Supplied data -
:::::

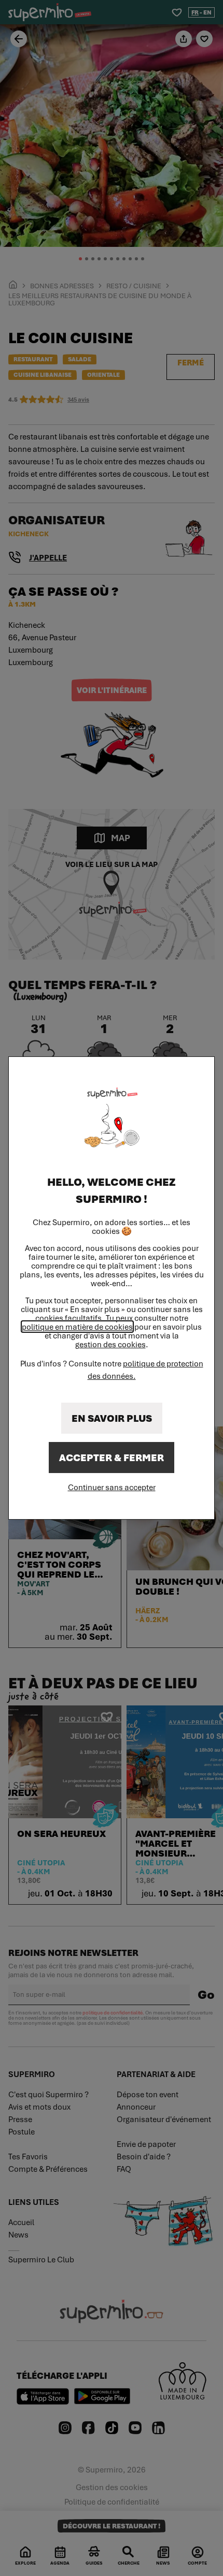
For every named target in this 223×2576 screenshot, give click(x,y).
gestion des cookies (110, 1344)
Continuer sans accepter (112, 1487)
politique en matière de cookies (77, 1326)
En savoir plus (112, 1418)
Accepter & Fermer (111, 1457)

:::::

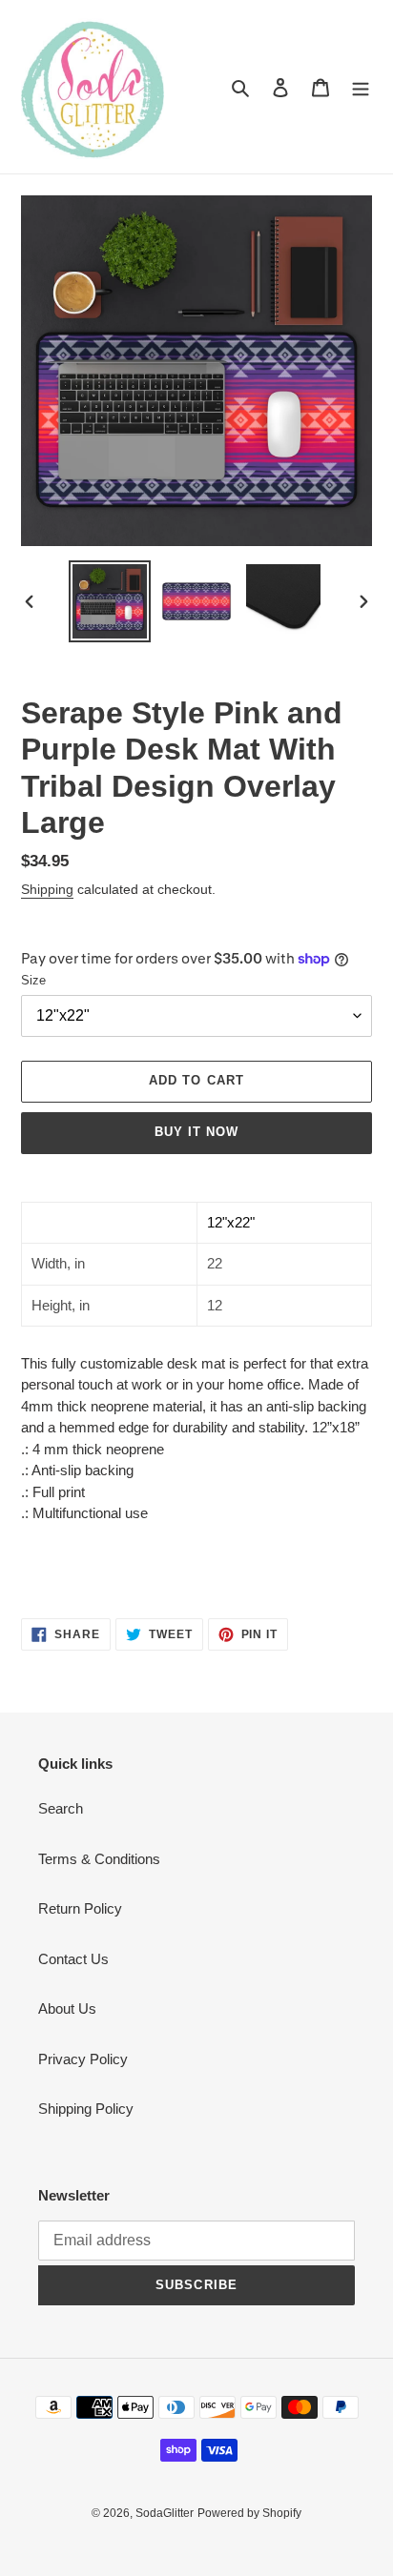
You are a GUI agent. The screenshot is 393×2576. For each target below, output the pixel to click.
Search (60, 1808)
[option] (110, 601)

:::::

What is required -
Taking the entries above, write out exactly the lines starting with the line containing "politique en matière de cookies (77, 1326)" and going on through the line containing "Accepter & Fermer (111, 1457)", both included, and nothing else.

Solution below -
politique en matière de cookies (77, 1326)
En savoir plus (112, 1418)
Accepter & Fermer (111, 1457)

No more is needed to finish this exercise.